Andy Serkis Smeagol Hobbit

When the biggest movie of the calendar year is a nearly three-hour festival of noise starring automotive robots, it’s easy to fear that the human element of filmmaking is slowly being lost to digital effects and bottom-line corporate interests. But the career of Andy Serkis provides a powerful demonstration as to how the human capacity for imagination and feeling can work with, not against, the utilities of motion picture technology towards groundbreaking ends.

Serkis considers himself an actor first and foremost, but he occupies a unique and privileged place across so many film properties that could otherwise easily be bereft of inspiration, content to live in the uncanny valley of requisite CGI. Serkis’ work requires his presence during all levels of production, and in so doing he operates as a medium between a filmmaker’s vision and their collaboration with cast and crew both in front of and behind the camera. His body is, in summary, the place in which the material and immaterial aspects of 21st century filmmaking play out.

So here is a bit of free film school (for fans and filmmakers alike) from the guy who only sometimes plays a human being.

The Performer’s Authorship of the Role is Essential

It’s wonderful how Serkis dodges Travers’ question here about whether or not he deserves an Oscar by instead offering something universal about the limits of otherwise impressive technologies against the centuries-long tradition of human performance: a person’s authorship of and embodiment in a performance makes all the difference.

Bill Nighy once said of his work on the 2nd and 3rd Pirates of the Caribbean movies that it was one of the most fun, freeing, and rewarding experience he’s had as an actor, because he enjoyed the opportunity to explore the character in ways that he couldn’t by directly performing as a body onscreen. If you see performance capture as providing an opportunity for exploring a performance and finding a character, then the human element is unmistakable; otherwise, you’re robbing the film of something essential, something for which digital effects (at least, for now) simply cannot compensate.


Find the Voice (and Listen to Your Cat)


Find a Place to Develop Your Art

Serkis’ Imaginarium (which I imagine looks like something out of a Terry Gilliam movie) is a sort of ongoing master class on the art and practice of motion capture performance, and an essential space in a studio system that regularly finds itself in need of putting humans in tight green suits.

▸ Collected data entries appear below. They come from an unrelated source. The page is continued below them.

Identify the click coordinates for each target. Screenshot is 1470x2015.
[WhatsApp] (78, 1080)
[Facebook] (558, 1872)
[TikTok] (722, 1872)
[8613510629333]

But despite the Big Hollywood demands for a space like this, it’s hard to picture the Imaginarium as different from any other conservatory dedicated to a certain approach towards mastering the craft of acting. Having both a space to perfect this craft and a community of like-minded people dedicated to it can only, in Serkis’ words, “further the art and craft of performance capture.”


Understand What You’re Providing

This behind-the-scenes clip of The Two Towers (Serkis’ breakthrough motion capture role) finds the actor contending with the unique stresses of his performance as Gollum, namely the fact that his “finding” the character on set and articulating it as such during a given take is only part of the equation ‐ he will more fully manifest the character, Serkis admits, when he performs the voice after shooting. But he also knows that he is needed for multiple purposes, one of which is to allow his costars to find their emotional register against a character they cannot perform with on set. Particularly for the shots in which Serkis is off-camera while Gollum will prospectively be on-camera, his “presence,” in whatever form it takes, is absolutely vital.


Improvise for Hours

During the recent live stream Q&A after Dawn of the Planet of the Apes at the Alamo Drafthouse, Serkis and director Matt Reeves discussed the importance of getting in a room and acting like apes for hours. It’s truly encouraging to know that, despite how big the studio machine is and how seemingly post-human so many filmmaking technologies are, the simple art of putting serious, skilled actors in a room to do silly things is essential to make a worthwhile film.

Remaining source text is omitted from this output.